O facto de serem mais lentos, fê-los perder a competição com os aviões. Contudo, anos passados e o repúdio generalizado pelo uso de combustíveis fósseis, de que os aviões pareciam não conseguirem prescindir totalmente, abriram novas oportunidades aos dirigíveis. Há quem lhes chame zepelins, devido ao nome de um dos construtores, o conde Ferdinand von Zeppelin. 

O uso de dirigíveis afigura-se, hoje, particularmente adequado a transportes que não exijam celeridade, ou ainda à organização de cruzeiros turísticos dada a possibilidade de “voarem” lentamente e a baixa altitude, oferecendo aos passageiros a oportunidade para observar e fotografar as paisagens terrestres; mas também de poderem aterrar sem necessidade de grandes infraestruturas aeroportuárias.

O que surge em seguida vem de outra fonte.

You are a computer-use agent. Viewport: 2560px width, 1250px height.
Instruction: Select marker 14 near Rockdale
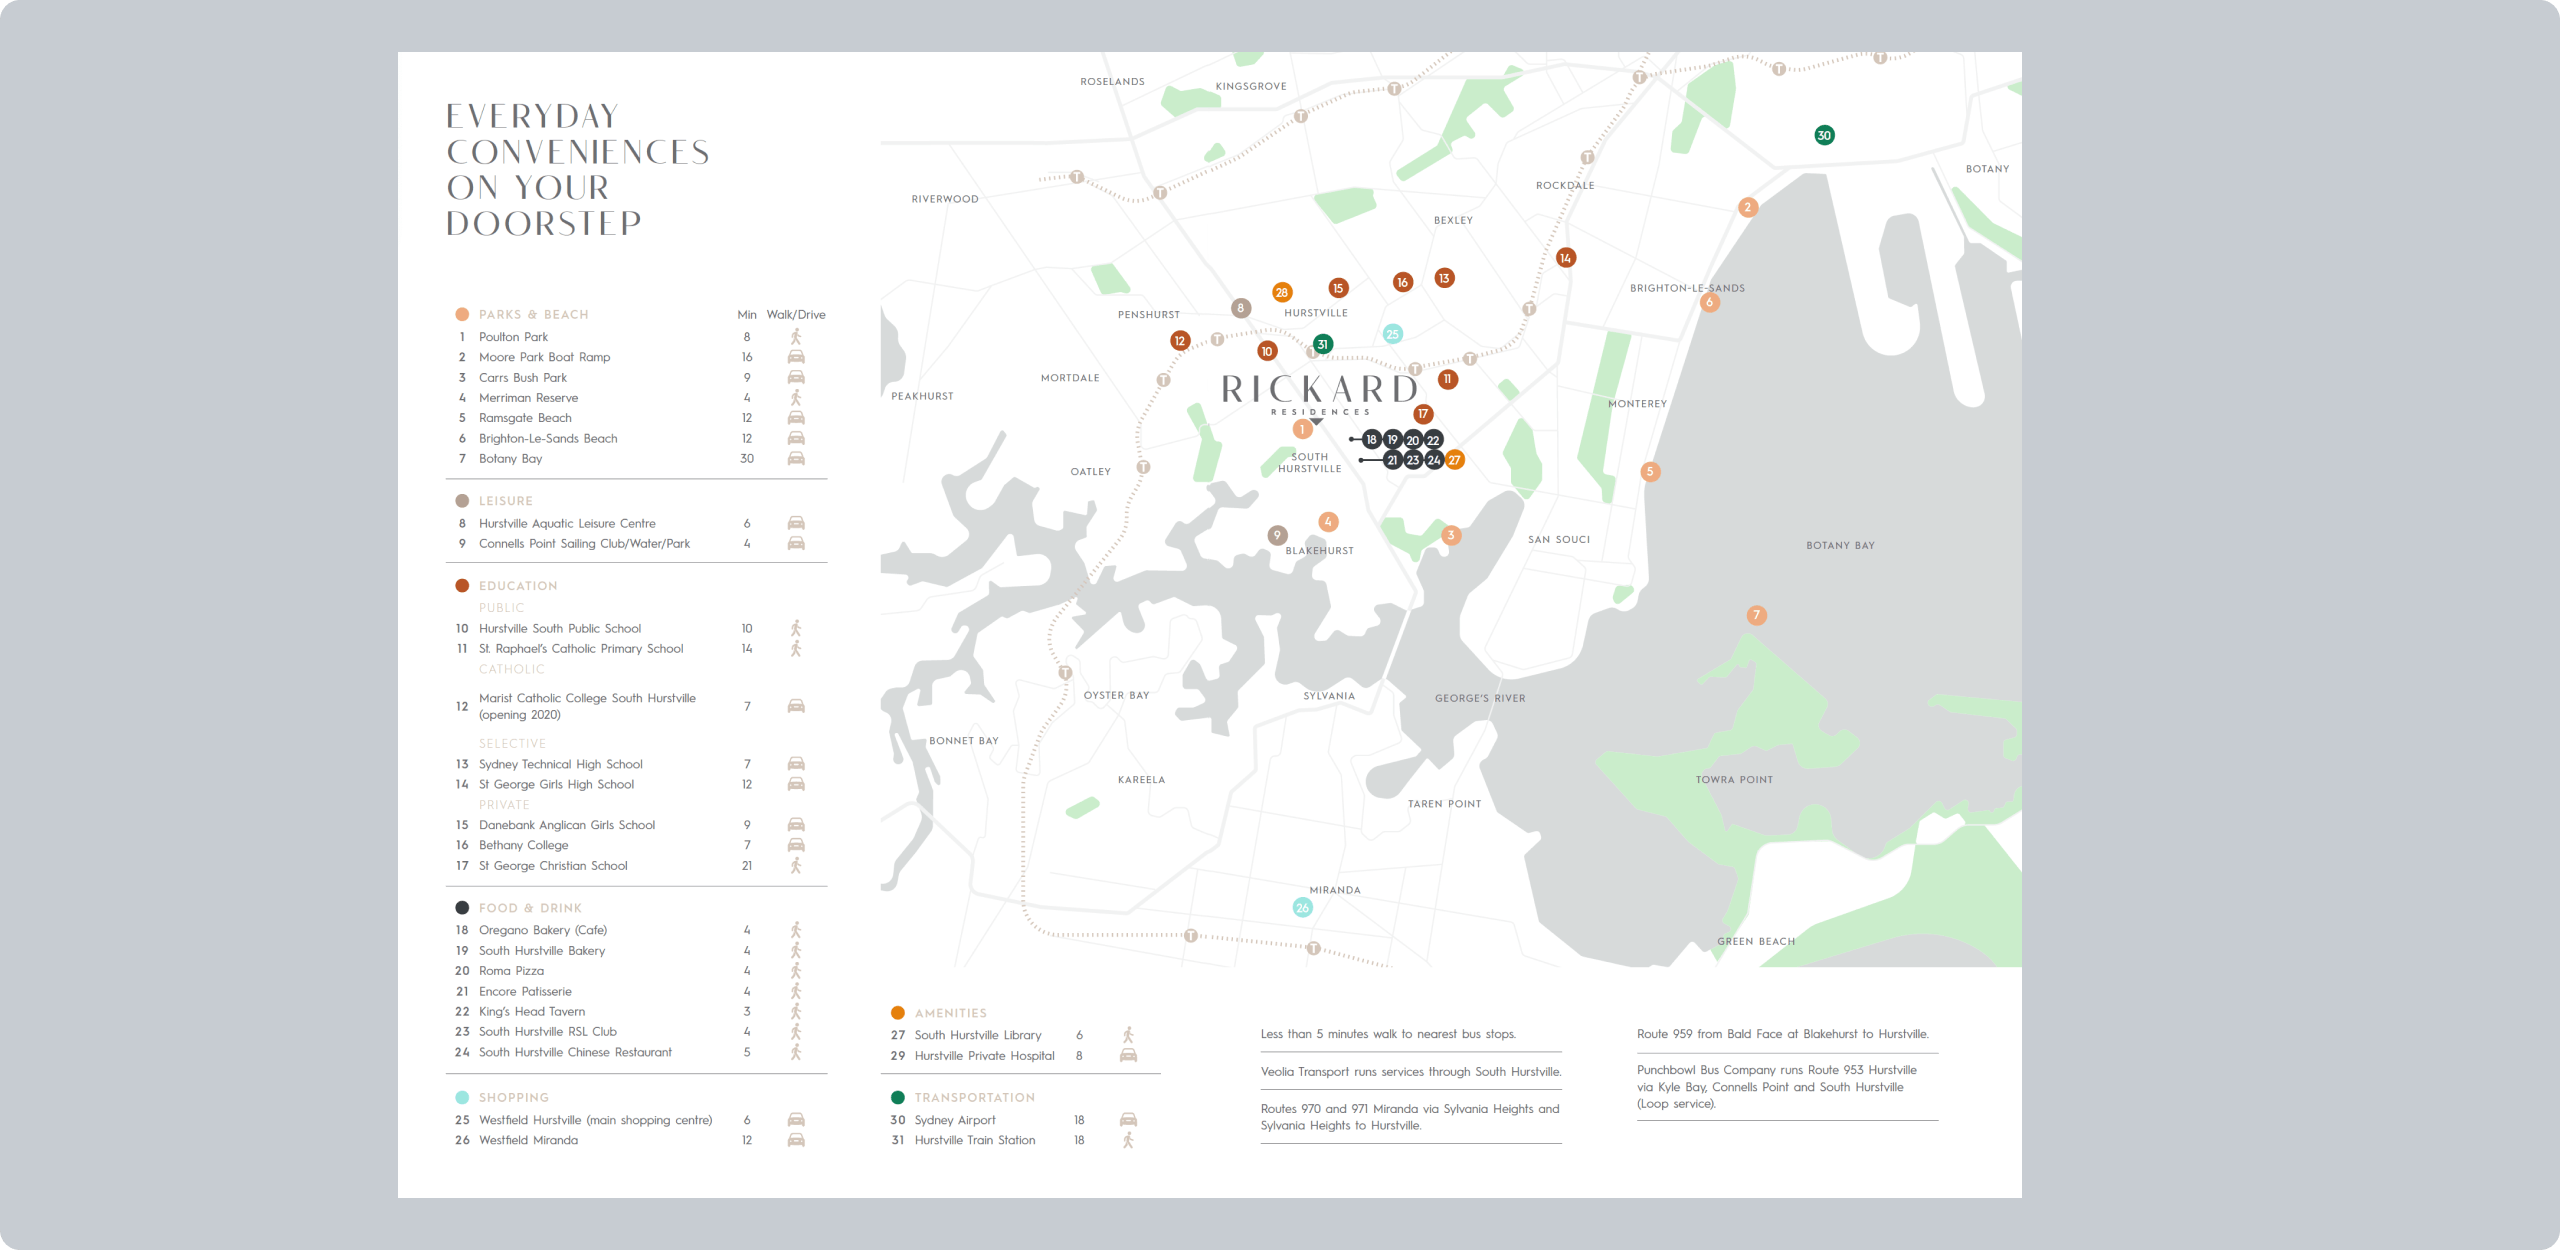(x=1565, y=258)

Tudo isto, João explica a Helga durante o jantar, segurando-lhe a mão e afagando-lhe sensualmente os dedos.

Para rematar a conversa sobre os dirigíveis, João salientou que a astúcia do diretor do Aeroporto de Beja, foi a de ter sabido explorar a nova oportunidade de negócio que os contextos, energético e comercial, proporcionavam. O Aeroporto de Beja compreende agora um setor florescente de dirigíveis, dedicado a viagens turísticas e transporte de grandes cargas. Mas também ao balonismo, que é considerado o mais seguro modo de passeio aéreo, muito procurado pelos turistas.

Basta de discursos! – disse João, vertendo no copo de Helga um vinho tinto que a luz das velas revelou ser rubro. Helga agradeceu e levantou o copo… e então, inopinadamente, perguntou como é que as árvores do dito “montado” resistiam à seca? João, ainda com o copo na mão, explicou que elas fazem parte da flora mediterrânica pelo que dispõem de diversas adaptações para pouparem a água…, mas, também porque vivem associadas a fungos que envolvem as raízes, e que são filamentos mil vezes mais finos do que as raízes mais delgadas, os quais vão sugar a água muito mais abaixo do que as raízes o conseguem fazer.

Beberam, fizeram brindes e trocaram juras. Estavam agora a desfrutar de um belo jantar na pousada de S. Francisco, em Beja, um antigo convento de estilo gótico com 800 anos de história. Entregues um ao outro… sem mais!